I have just taken over a CUDA project here at work. I have not done CUDA programming other than a hello world, or even much in the way of C++ before, so I am expecting a big learning curve. However, even without touching a line of code, I have found that our application runs about 30% slower on a brand-new system with a Tesla K20 than on my own beat-up developer workstation with a GTX 580. Also, most of the samples I’ve tried that are included with the 5.0 toolkit run slower on the Tesla machine. Both computers are running Windows 7 64-bit.
It was expected that we might have to tweak our code to take advantage of some of the new CUDA features in 5.0 (and the Telsa architecture), but I was not expecting this type of performance disparity. I guess my question is two-fold:
How can I make sure the Tesla is not damaged, and is functioning correctly?
Does anyone have a “well, duh” explanation for this behavior?
When Kepler first came out, quite a few apps ran slower than Fermi GPUs. It took months for actual testing and development to show that in many, if not most, of those cases, the problem was simply tuning. The radically different SP per SM counts, the new ratios of compute to shared memory size/bandwidth, the different cache behavior, the different register counts… all of these were a much bigger change than the Tesla->Fermi transition was.

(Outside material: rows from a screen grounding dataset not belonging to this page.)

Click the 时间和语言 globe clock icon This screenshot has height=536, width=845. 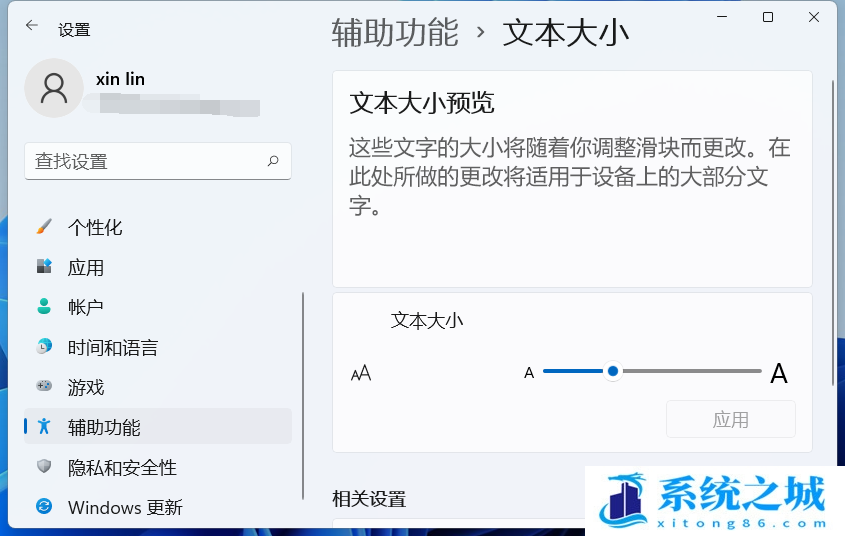(44, 347)
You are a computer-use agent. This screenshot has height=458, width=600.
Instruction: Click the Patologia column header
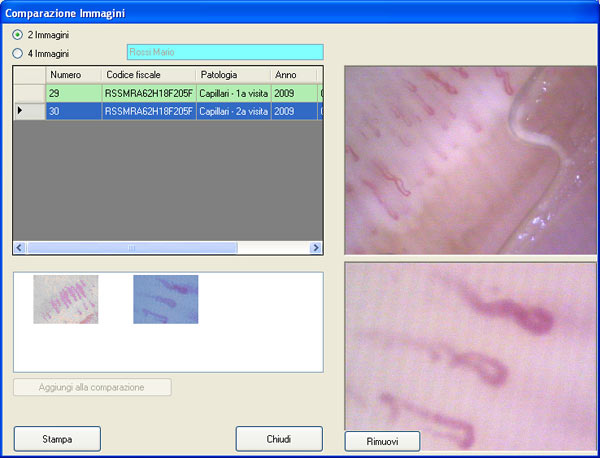233,75
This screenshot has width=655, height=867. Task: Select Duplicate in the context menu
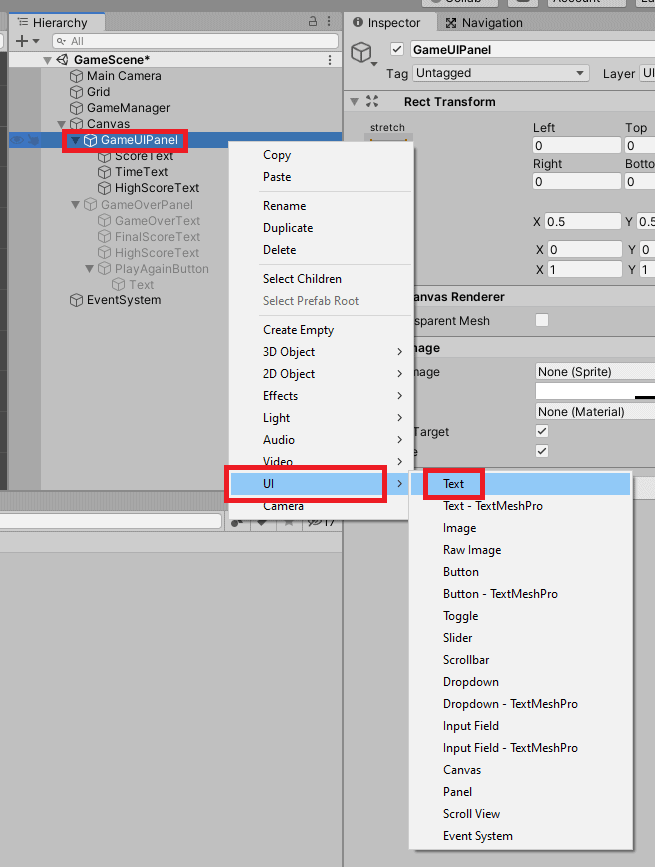288,228
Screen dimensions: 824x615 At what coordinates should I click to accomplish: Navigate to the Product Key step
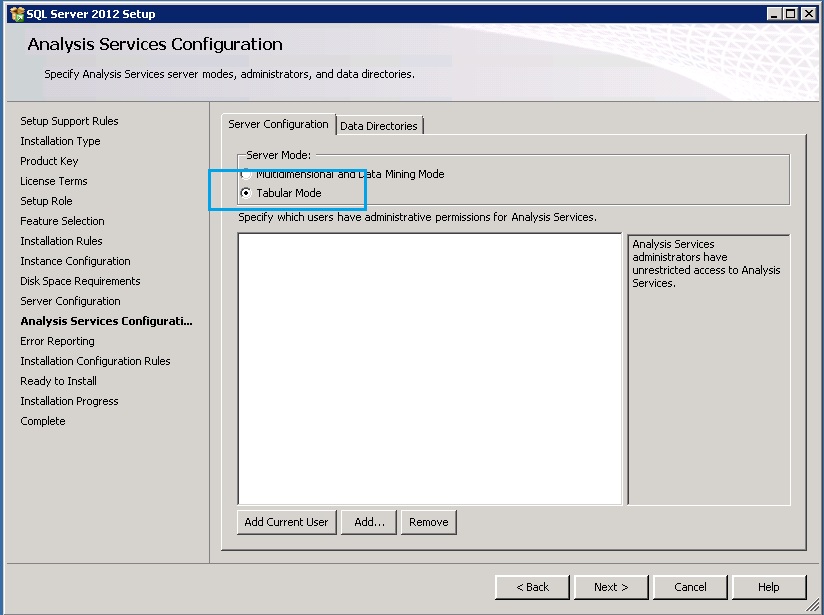coord(49,161)
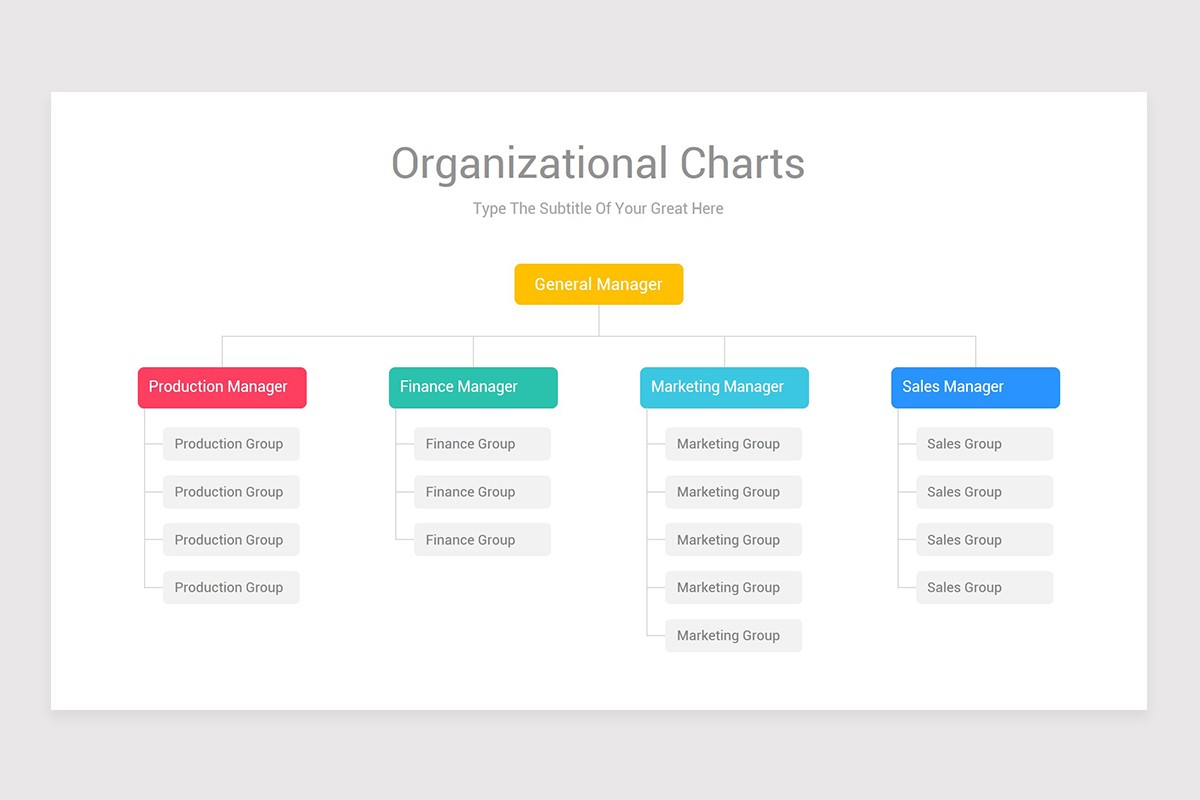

But experience has shown that Kepler really is just as good as Fermi for CUDA apps. Most apps which had performance drops need retuning and sometimes reorganization. It’s not that Kepler is slower, it’s just different. A Kepler-tuned kernel will run slower on Fermi as well.
It’s not ideal… we’d all love to have every code automatically retune itself for every GPU… in fact there’s been research on that http://ieeexplore.ieee.org/xpl/login.jsp?tp=&arnumber=5709485 . Now after 6 months of playing with Kepler, I prefer Kepler’s enhancements, even though I had to rebalance a lot of Tesla/Fermi code to get my performance back.
One thing to keep in mind when comparing Tesla cards to consumer cards in general is that Tesla cards come with ECC. When ECC is enabled, memory bandwidth available to applications is reduced. So if your application is bandwidth-bound, you may want to temporarily turn off ECC on the Tesla card for a like-to-like comparison with the GTX 580. Specifications for the theoretial memory bandwidth of these two GPUs can be found here:
As SPWorley points out, there are various architectural differences (many driven by requirements for increased energy efficiency) between the Fermi and Kepler families. Some retuning of existing code may be necessary. This is particularly likely for code that has been very tightly tuned to the Fermi architecture. One possible scenario is that the existing code simply does not expose sufficient parallelism to fully utilize the much “wider” Kepler architecture, which provides many more functional units (running at lower clock speeds) than previous GPU architectures.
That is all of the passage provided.